### Brano fornito

Nonostante questa drammatica battuta d’arresto il musicista non si dà per vinto: il suo obiettivo è scrivere la prima opera della musica nera americana. Per questo si trasferisce a New York, perché pensa che in quella città troverà un ambiente più favorevole per produrre il suo nuovo lavoro, intitolato Treemonisha. Ma rimane, ancora una volta, deluso: nessun produttore vuole metterla in scena, nonostante l’ottima recensione apparsa nel numero di giugno del 1911 dell’American Musician and Art Journal, a cui Scott ha inviato la partitura per canto e pianoforte.
Treemonisha rappresenta una novità sia per la musica che per il libretto. Anche se viene talvolta definita come la prima “opera ragtime”, Joplin usa questo stile musicale solo in alcune scene di ballo. La struttura è piuttosto classica, ci sono un’ouverture e un preludio, si alternano arie e recitativi, con brani d’insieme e cori. Ma la musica è quella della tradizione nera che Scott ha conosciuto così bene nel corso della sua giovinezza. Ci sono echi degli spirituals e dei canti eseguiti nelle congregazioni. C’è quello che sarà il blues e il jazz. Treemonisha racconta con la sua vitalità e la sua forza la musica che sta per nascere in quel paese.

######
### Dati grezzi

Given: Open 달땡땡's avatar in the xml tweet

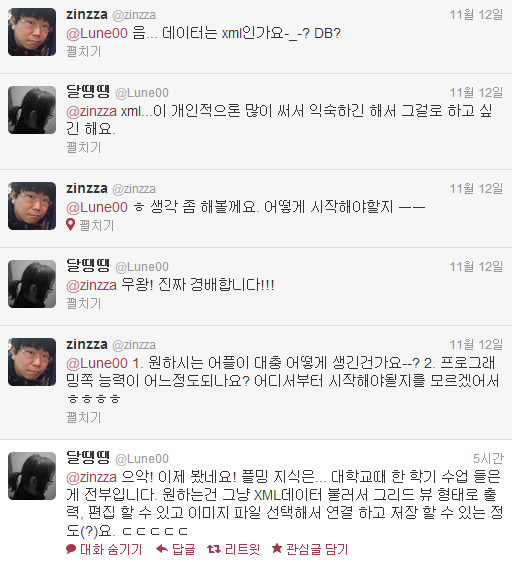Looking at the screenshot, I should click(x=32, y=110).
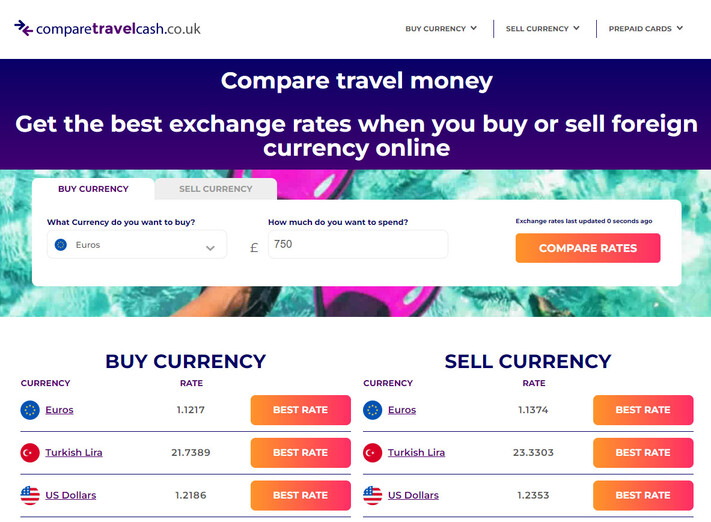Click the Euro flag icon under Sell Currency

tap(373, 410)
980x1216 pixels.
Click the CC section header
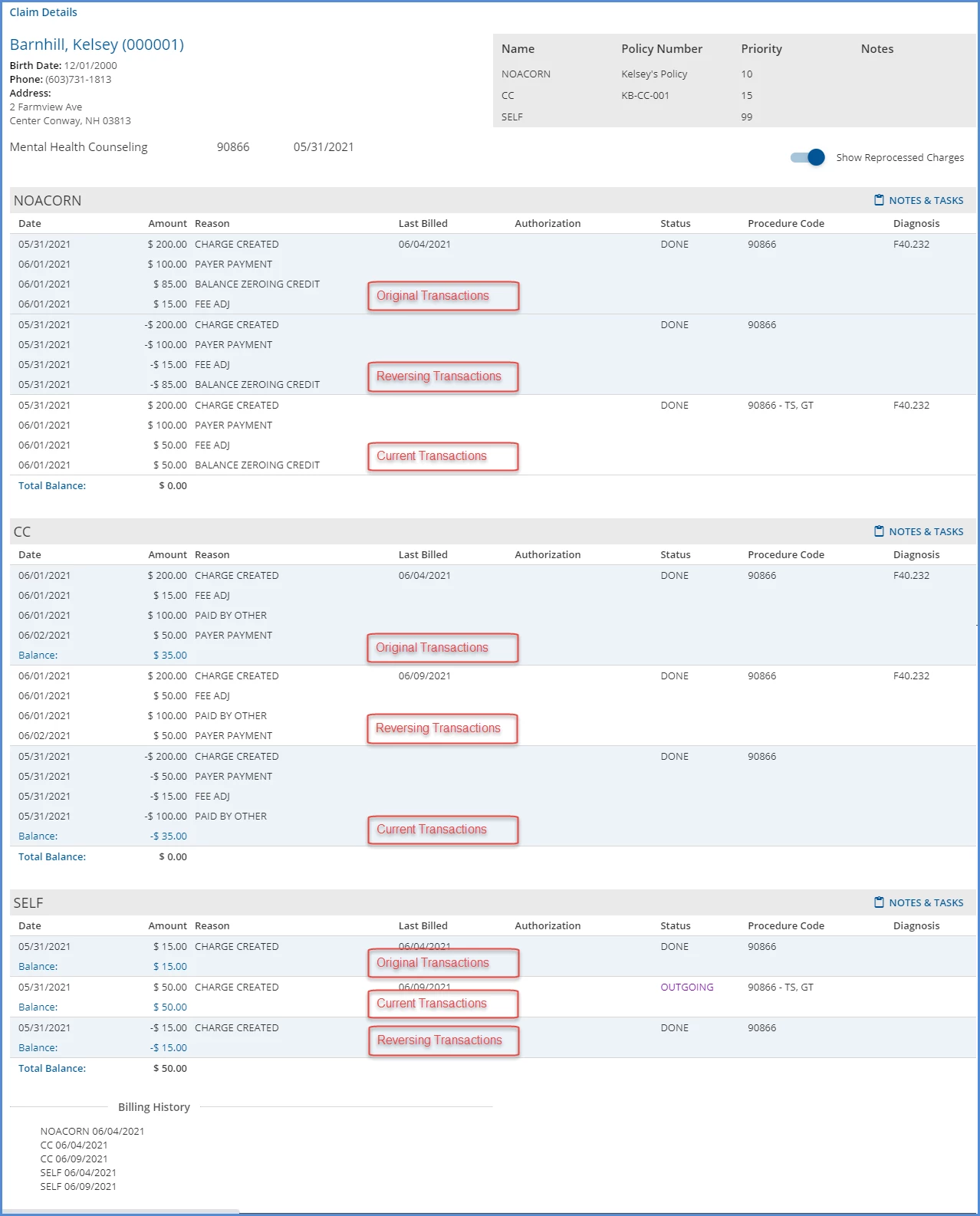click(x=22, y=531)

######

**Cosa fare**
Riproduci fedelmente il passo del brano su Treemonisha partendo dalle parole "Treemonisha rappresenta una" e fermandoti dopo "in quel paese.".

**Risposta al compito**
Treemonisha rappresenta una novità sia per la musica che per il libretto. Anche se viene talvolta definita come la prima “opera ragtime”, Joplin usa questo stile musicale solo in alcune scene di ballo. La struttura è piuttosto classica, ci sono un’ouverture e un preludio, si alternano arie e recitativi, con brani d’insieme e cori. Ma la musica è quella della tradizione nera che Scott ha conosciuto così bene nel corso della sua giovinezza. Ci sono echi degli spirituals e dei canti eseguiti nelle congregazioni. C’è quello che sarà il blues e il jazz. Treemonisha racconta con la sua vitalità e la sua forza la musica che sta per nascere in quel paese.